■ **Extract**:
——

On June 13, 2021, according to the Associated Press, Oscar-nominated actor Ned Beatty — the 83-year-old performer famous for his supporting roles in such films as "Superman: The Movie," "Superman II," "All the President's Men," "Toy Story 3," and "Network" — has died of natural causes.  

According to an official statement from Beatty's manager, Deborah Miller, the legendary actor died with his loved ones gathered around him. No other details have been revealed at this time. 

For decades, Beatty had endured as one of the most recognizable actors in Hollywood, with a face and voice known to viewers of all ages. A native of Kentucky (via Deadline), Beatty first caught the acting bug at the end of his teenage years, where it fueled a stage career through his 20s, and culminated in a big screen debut with 1972's "Deliverance." From there, he would go on to play numerous roles of all stripes: with a career that spanned from the 1970s to the 2010s, acting credits across film, TV, the stage, and video games, as well as a collection of Emmy, Oscar, Drama Desk, and Golden Globe nominations to his name, Beatty's artistic choices were always unpredictable, with him just as likely to pop up as Detective Stanley Bolander on "Homicide: Life on the Street" as he was to voice the unforgettable (and deeply compelling) villain of "Toy Story 3," Lots-O'-Huggin-Bear. When Beatty appeared in great films, he elevated them, and even when he showed up in lesser films — such as the 1990 version of "Captain America" — he was usually the best part.

——

■ **Entries provided**:
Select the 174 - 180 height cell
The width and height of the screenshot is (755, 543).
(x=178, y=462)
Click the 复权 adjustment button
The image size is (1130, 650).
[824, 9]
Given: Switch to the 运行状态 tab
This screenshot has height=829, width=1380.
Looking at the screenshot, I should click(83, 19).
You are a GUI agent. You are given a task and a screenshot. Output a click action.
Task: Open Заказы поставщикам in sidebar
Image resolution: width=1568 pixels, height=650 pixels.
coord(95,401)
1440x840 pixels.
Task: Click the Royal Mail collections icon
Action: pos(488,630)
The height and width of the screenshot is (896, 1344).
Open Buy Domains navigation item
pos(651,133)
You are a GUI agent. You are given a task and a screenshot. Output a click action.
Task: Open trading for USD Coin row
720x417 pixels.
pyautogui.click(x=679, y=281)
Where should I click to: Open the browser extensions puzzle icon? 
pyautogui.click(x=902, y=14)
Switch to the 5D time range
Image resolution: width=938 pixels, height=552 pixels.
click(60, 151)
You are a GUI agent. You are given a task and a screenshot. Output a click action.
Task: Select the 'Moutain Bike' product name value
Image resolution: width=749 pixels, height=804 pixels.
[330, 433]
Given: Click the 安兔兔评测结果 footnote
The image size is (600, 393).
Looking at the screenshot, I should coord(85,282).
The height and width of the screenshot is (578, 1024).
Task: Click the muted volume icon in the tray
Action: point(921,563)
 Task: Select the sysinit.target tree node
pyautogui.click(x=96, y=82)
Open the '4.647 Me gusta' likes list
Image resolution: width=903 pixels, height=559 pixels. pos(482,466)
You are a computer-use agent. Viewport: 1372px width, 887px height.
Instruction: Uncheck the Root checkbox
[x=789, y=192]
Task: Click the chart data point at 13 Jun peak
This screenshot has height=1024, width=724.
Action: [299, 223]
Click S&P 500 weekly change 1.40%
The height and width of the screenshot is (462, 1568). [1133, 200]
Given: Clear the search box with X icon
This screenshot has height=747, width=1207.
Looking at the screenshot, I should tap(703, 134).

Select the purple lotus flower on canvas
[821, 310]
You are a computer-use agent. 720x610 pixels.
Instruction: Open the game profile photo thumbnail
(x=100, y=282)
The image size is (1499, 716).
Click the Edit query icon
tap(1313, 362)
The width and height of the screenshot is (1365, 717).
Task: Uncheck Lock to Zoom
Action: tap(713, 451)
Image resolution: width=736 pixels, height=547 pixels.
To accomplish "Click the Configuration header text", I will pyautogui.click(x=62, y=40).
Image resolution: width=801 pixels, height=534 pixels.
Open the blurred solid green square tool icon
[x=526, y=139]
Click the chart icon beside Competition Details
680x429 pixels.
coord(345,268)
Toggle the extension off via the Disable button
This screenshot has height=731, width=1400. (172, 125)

——

■ **Explore the material**:
**A)** In the Ned Beatty article, who issued the official statement about his death?
**B)** List every kind of award nomination that the Ned Beatty article says he received.
**C)** Extend the Ned Beatty article, starting right after its final sentence.
The records come from a separate source and are unrelated to the Ned Beatty article.

■ **Outputs by task**:
**A)** His manager, Deborah Miller.

**B)** Emmy, Oscar, Drama Desk, Golden Globe

**C)**
Ned Beatty's legacy lives on

Ned Beatty is remembered for a legacy of unforgettable supporting turns in classic films and TV shows. This wasn't an accident: he preferred it that way. As he explained back in the seventies (via the Associated Press) he loved the freedom and unpredictability offered by playing side characters, in contrast to starring roles: "Stars never want to throw the audience a curveball, but my great joy is throwing curveballs [...] I like to surprise the audience, to do the unexpected."

To comic book fans, of course, Beatty will always be remembered most fondly for his villainous role as Otis in the classic 1978 film "Superman: The Movie," which is largely credited with birthing the big-budget superhero movie genre that now dominates popular culture. Otis, of course, was hardly the most menacing character — as the bumbling sidekick to Gene Hackman's madcap, criminal real estate mogul, Lex Luthor, his not-so-terrifying goal appears to be christening a town with the silly name of "Otisburg" once Lex reshapes the land — but Beatty leaned hard into Otis' ridiculousness, and endowed the character with a lovable quality that viewers still look back on fondly today. Perhaps it's no wonder that Otis tributes continue to pop up today — from a 2013 comic where Otis appeared as a LexCorp security guard, to the CW's Arrowverse, where a modernized, cyborg version named Otis Graves was played by Robert Baker.

Of course, no Otis could ever top the original Otis, and Beatty's performance in such a seminal comic book film — as well as his many other supporting roles — will live on forever. May he rest in peace.